§ Raw records
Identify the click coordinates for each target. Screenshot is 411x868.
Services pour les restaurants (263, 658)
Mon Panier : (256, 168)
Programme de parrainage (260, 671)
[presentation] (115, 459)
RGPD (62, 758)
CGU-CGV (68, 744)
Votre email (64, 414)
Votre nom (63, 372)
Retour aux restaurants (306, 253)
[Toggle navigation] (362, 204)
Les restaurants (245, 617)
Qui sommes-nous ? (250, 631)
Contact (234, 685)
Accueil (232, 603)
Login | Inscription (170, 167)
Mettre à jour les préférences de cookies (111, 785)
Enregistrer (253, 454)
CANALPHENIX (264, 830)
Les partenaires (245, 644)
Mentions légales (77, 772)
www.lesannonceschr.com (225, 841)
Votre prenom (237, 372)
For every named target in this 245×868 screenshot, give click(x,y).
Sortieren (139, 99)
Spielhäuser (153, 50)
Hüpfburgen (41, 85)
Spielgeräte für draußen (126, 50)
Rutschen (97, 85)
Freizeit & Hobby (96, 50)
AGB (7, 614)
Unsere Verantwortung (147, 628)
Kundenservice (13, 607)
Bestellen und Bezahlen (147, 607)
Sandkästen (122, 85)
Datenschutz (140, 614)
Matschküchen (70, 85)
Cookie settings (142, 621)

...

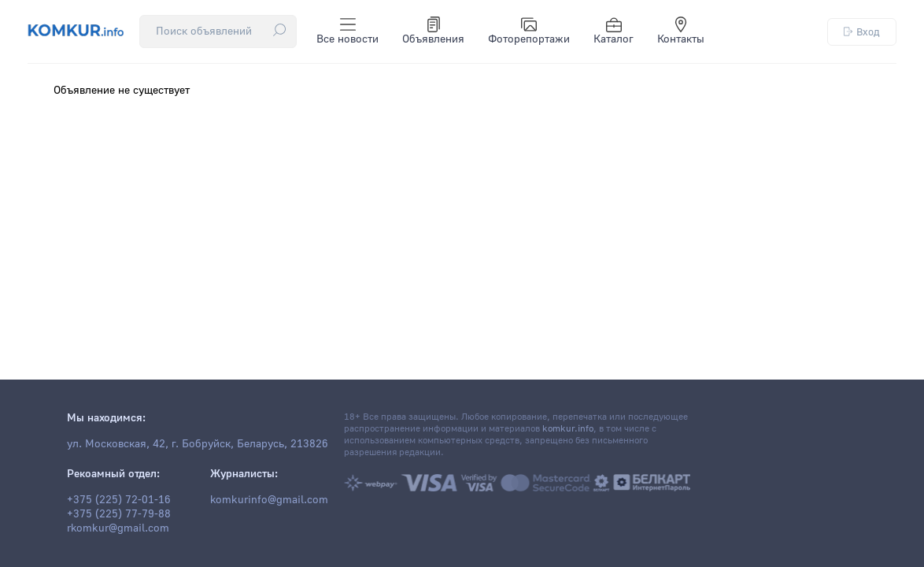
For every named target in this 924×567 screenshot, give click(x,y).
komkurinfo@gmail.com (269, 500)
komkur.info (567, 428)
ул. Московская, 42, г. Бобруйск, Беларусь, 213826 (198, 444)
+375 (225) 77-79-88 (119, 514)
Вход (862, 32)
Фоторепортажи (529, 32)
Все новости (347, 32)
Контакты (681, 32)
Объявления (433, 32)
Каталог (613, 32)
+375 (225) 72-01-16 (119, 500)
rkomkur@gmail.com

--

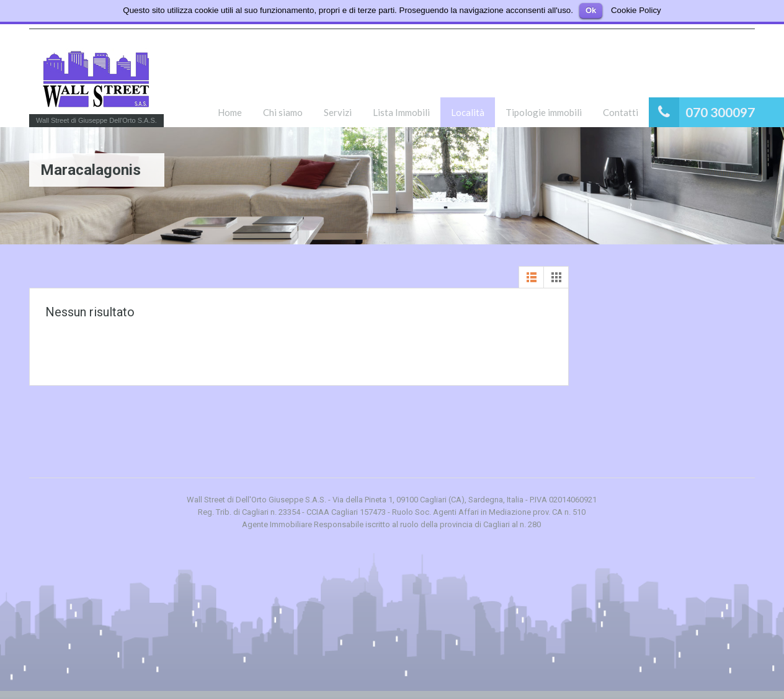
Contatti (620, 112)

§ The request
Write out every line of the listing from the line with "Bestellen und Bezahlen (147, 607)" to the line with "Matschküchen (70, 85)", adding -86 to each x and y coordinate.

§ Output for this exercise
Bestellen und Bezahlen (61, 521)
Sandkästen (36, -1)
Datenschutz (54, 528)
Matschküchen (-16, -1)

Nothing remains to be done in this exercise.